Other anatomic abnormalities are reported to have a correlation to cartilage lesions in the PF joint, such as trochlear dysplasia [1], TT-TG distance and genu valgum [2, 26, 27]. Recurrent lateral patella dislocation [33], history of direct blunt trauma, as well as sex and BMI [3] were described risk factors for PF OA. However, with a binary logistic regression model no significant relationship between the above-mentioned risk factors and PF cartilage degeneration was found. First, only two patients had a history of recurrent lateral patella dislocations. This is the reason that this risk factor was excluded from statistical analysis. Nevertheless, both patients had cartilage degeneration ICRS grade 4 equally distributed in the whole PF joint. Second, trochlear dysplasia and patellar instability probably become clinically relevant at a younger age. With the exception of one patient, all subjects with low or high grade trochlear dysplasia showed at least ICRS grade 3 in the lateral PF compartment. Finally, in the current cohort, the missing correlation of the remaining risk factors might be attributed to normal mean values. For example, mean TT-TG was 9.2 ± 4 mm, whereas pathological values are reported to be  > 20 mm [15]. Similarly, mean leg axis was 2.4 ± 10° varus. Nevertheless, a relationship between the frontal leg axis and PF joint OA could be shown: Valgus knees revealed a more pronounced correlation between isolated lateral PF OA and increased femAT (p = 0.004), whereas genu varum showed less lateral OA despite increased femAT (Fig. 4).

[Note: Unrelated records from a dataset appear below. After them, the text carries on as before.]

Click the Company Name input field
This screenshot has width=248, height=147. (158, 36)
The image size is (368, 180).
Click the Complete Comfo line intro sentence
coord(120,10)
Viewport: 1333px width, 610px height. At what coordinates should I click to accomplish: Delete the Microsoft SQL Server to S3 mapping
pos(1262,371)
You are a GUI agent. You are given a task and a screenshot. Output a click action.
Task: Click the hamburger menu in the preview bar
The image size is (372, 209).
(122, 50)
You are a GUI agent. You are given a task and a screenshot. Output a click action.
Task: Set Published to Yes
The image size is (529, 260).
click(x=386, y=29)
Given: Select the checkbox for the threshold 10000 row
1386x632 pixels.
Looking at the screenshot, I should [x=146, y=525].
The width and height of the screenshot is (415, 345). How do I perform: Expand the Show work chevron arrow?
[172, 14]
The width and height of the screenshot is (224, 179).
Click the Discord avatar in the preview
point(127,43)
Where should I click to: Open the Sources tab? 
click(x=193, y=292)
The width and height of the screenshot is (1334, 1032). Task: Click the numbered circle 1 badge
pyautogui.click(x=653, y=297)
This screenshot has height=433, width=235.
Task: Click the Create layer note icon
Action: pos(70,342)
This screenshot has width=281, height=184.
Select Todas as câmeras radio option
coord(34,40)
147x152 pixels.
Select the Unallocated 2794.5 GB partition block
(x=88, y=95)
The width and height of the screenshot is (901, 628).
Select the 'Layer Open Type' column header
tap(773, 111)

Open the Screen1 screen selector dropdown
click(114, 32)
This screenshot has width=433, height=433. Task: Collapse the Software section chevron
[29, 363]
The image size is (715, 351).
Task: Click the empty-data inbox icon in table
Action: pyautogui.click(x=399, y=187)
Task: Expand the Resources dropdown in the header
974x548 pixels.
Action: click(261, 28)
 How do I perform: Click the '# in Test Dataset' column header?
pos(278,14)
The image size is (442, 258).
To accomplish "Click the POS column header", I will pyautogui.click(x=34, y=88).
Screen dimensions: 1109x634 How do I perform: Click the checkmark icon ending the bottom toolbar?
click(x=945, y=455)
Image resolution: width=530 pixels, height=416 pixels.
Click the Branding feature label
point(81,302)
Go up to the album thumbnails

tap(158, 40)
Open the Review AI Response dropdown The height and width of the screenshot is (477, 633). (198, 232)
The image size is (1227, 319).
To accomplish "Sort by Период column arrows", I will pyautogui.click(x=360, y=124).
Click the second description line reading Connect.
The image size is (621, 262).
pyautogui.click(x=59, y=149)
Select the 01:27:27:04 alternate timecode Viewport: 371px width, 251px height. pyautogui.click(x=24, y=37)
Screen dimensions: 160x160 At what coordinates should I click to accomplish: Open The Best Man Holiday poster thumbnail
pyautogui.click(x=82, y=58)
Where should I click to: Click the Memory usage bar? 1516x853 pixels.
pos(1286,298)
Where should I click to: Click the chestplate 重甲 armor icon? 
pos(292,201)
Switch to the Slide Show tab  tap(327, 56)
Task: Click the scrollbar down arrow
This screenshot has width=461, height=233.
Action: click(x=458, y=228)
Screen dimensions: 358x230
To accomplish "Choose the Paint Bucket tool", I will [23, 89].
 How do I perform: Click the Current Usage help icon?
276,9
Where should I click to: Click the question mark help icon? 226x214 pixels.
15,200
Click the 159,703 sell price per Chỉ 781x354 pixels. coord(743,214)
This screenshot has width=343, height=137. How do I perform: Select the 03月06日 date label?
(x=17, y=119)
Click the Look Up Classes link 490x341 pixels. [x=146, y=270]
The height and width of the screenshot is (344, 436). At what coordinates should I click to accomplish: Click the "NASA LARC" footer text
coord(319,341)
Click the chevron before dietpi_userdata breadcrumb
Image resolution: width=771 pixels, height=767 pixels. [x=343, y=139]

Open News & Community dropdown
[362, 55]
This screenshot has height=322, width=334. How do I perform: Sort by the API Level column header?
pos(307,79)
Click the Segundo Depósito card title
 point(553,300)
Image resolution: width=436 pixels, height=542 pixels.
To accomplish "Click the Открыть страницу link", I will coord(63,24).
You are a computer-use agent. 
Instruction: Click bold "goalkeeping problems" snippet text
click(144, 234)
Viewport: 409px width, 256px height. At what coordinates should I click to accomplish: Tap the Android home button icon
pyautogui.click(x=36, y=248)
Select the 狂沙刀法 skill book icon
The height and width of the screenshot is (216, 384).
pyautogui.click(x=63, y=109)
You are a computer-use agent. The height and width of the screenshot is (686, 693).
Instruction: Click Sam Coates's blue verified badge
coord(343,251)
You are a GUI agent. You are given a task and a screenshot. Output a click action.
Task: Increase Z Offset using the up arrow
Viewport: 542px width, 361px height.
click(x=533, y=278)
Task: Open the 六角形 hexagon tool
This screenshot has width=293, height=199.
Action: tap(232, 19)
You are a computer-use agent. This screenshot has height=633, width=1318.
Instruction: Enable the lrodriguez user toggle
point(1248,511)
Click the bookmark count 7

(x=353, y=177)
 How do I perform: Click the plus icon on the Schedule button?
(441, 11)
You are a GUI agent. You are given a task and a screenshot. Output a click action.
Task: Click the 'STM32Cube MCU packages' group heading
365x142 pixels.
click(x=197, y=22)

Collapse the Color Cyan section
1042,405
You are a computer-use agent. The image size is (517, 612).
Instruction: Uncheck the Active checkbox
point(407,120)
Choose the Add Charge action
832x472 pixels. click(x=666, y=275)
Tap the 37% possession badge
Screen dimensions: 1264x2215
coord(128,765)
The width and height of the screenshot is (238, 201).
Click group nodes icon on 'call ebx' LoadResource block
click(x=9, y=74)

The present study should be interpreted in light of its potential limitations. To minimize selection bias, clear and comprehensible exclusion criteria were defined (Fig. 1). However, even though patients who have PF OA often demonstrate malalignment, these results do not allow judgment if patients who have malalignment have a greater disposition to OA. Considering the anatomic variability, this needs to be verified by further studies, with a bigger sample size, performed in a prospective manner. Moreover, this study gives no clear indications of which factors contribute the most and should surgically be treated. For example, there was only a small group of patients with trochlear dysplasia. For this reason, the missing of any correlation is most likely false negative. It should therefore be interpreted with caution. Regarding the cut-off for increased femAT used in this study, 20° might be considered as a high-normal value. However, considering the linear correlation between cartilage degeneration and femAT, the conclusion remains the same. Additionally, previous studies defined a femAT of  < 20° as normal, and as increased if  > 20° [12, 18, 45].

These results are of clinical relevance: First, distal femoral derotation osteotomies in case of pathological femAT have the potential of preventing PF OA in addition to re-stabilization of the patella and reduction of anterior knee pain. Second, owing to the complexity of bony malalignment in PF disorders, every patient should undergo advanced imaging to analyze rotational and frontal plane alignment, since the influence of femAT on the PF compartment is more pronounced in valgus knees.

Conclusion

Patients with increased femAT showed significantly higher grades of lateral retropatellar OA and significantly lower grades of medial trochlear cartilage degeneration. Furthermore, varus axis had a protective effect on lateral PF joint OA in case of increased femAT, whereas an additional valgus axis showed a more pronounced correlation between isolated lateral PF OA and femAT. Therefore, the results highlight the importance of femAT, especially in combination with mechanical valgus axis, which might be underestimated and neglected in diagnostic workups regarding development and progression of PF OA.